Governor Andrew Cuomo’s proposal to fully legalize marijuana is similar to the California model, and would levy three taxes at various points in the supply chain: a 20 percent state tax on cannabis when it’s sold from wholesaler to retailer, a cultivation tax of $1 per dry weight gram of cannabis flowers and $0.25 per dry weight gram of cannabis trim, and 2 percent would go to the county where the dispensary is located.
According to BDS Analytics, the tri-state region could create a combined market for legal cannabis exceeding $5 billion by 2022, making it second only to California, the current world leader in marijuana. But this assumes that legal marijuana in New York would be able to compete with the illicit market.
Elzora Cleveland and other activists with Mothers for Marijuana Justice lobbied Albany to legalize marijuana earlier this month (Fred Mogul / Gothamist / WNYC)
New York’s current “medical marijuana” system is a bit of a misnomer because neither doctors nor certified practitioners actually prescribe marijuana. Instead, they certify patients who then typically work with a dispensary to decide what the best treatment is for them. The existing law only permits qualified patients to have a 30-day supply of non-smokable cannabis-infused products such as tinctures.
“In addition, no insurance company covers marijuana either, it’s a cash only business, and you can’t use your credit card—all of this has federal oversight,” according to Dr. Chinazo Cunningham, a physician and professor of medicine at Albert Einstein College of Medicine and Montefiore Health System, who is on the governor’s advisory board for legal cannabis. “It’s sort of created this shadow market.”
This current shadow market would only stand to get bigger. Under Governor Andrew Cuomo’s Cannabis Regulation and Taxation Act, the current medical marijuana dispensaries would be grandfathered in to recreational legalization and would continue to provide medicinal cannabis services.
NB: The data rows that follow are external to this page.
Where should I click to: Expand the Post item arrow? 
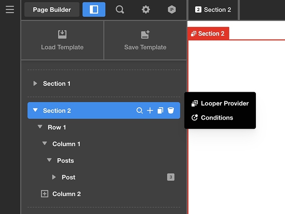(54, 177)
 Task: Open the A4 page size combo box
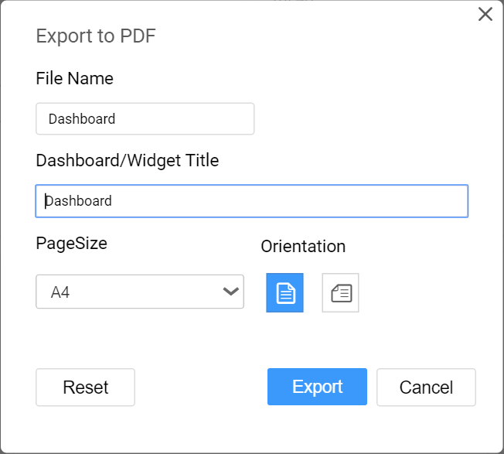click(140, 292)
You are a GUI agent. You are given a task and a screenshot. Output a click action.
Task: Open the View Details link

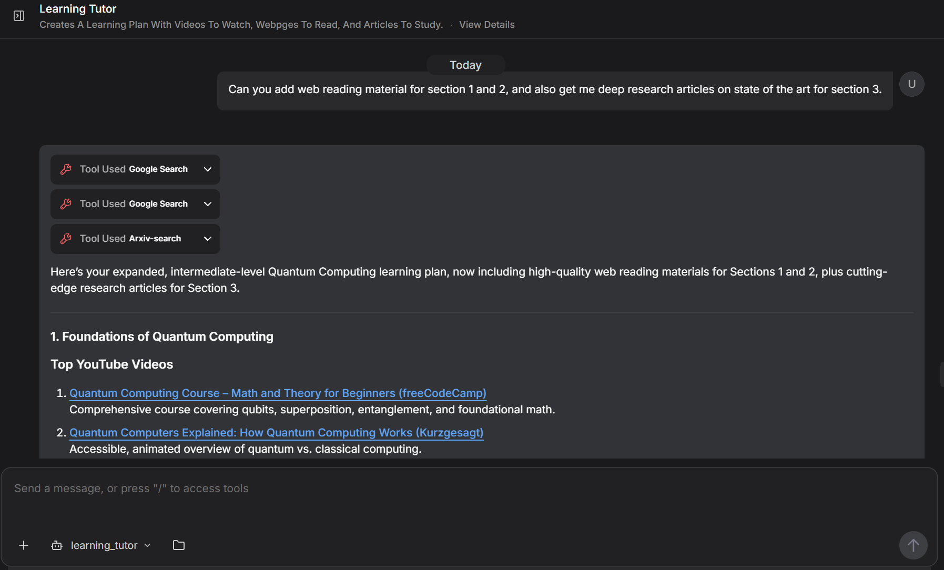(x=486, y=25)
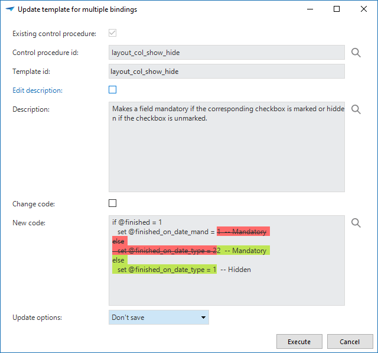Click into the Control procedure id field
This screenshot has height=353, width=378.
click(x=226, y=53)
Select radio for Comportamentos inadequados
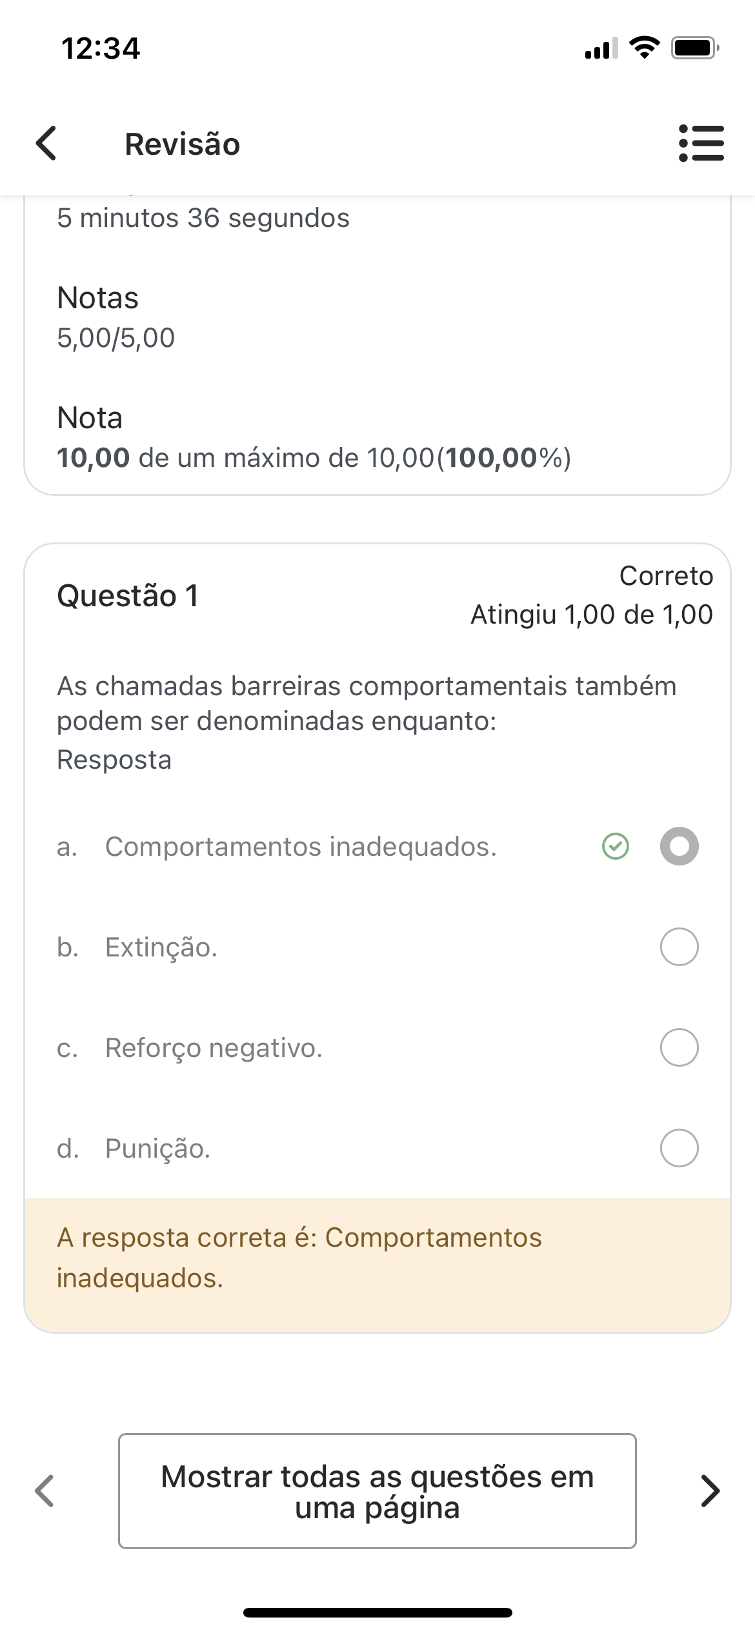The image size is (755, 1633). 679,846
The startup costs of medical marijuana dispensaries in New York are hefty. Companies pay $210,000 for the licensing registration. Once approved, they have 6 months to build out their facilities. Due to the currently imposed vertical structure, dispensaries have to grow all their weed, sell it, and do everything in between.
As a result, some of the medical marijuana dispensaries in New York State are the biggest lobbyists in the marijuana industry nationwide. According to campaign finance documents, six of the 10 companies that currently sell medical marijuana in New York State gave $155,510 to Governor Cuomo’s campaign between January 2017 and November 2018.
“Cuomo’s proposal, by giving a leg up to existing medical cannabis companies, we’re talking about industry giants like Acreage Holdings, Curaleaf, MedMen, these are companies that would get the mover and shaker advantage in New York,” said Alyson Martin, co-founder of the digital publication Cannabis Wire.
“There’s basically a mad dash by some larger companies to acquire as strong of a foothold as possible as states legalize and they’re spending hundreds of millions of dollars to do so,” said Martin.
Last year, the California-based MedMen opened a store and obtained a license on Manhattan’s Fifth Avenue for $26.5 million — that’s not including the price of the lease. MedMen CEO Andrew Modlin personally donated $25,000 to Governor Cuomo, giving an additional $65,000 through the MedMen Opportunity Fund.
Despite the support for legalization, time is running out for both Cuomo’s proposal and the bill to loosen restrictions on medical cannabis in New York, as the state legislative session ends in June.
“We want medical marijuana to get to genuinely sick people, not use the system as a backdoor for commercialization because advocates don’t have the votes for legalization,” Dr. Kevin Sabet, an opponent of legalization and the president of Smart Approaches to Marijuana said. “This tactic on the part of Big Marijuana’s backers in the legislature is further proof, this is about industry profits, not helping people.”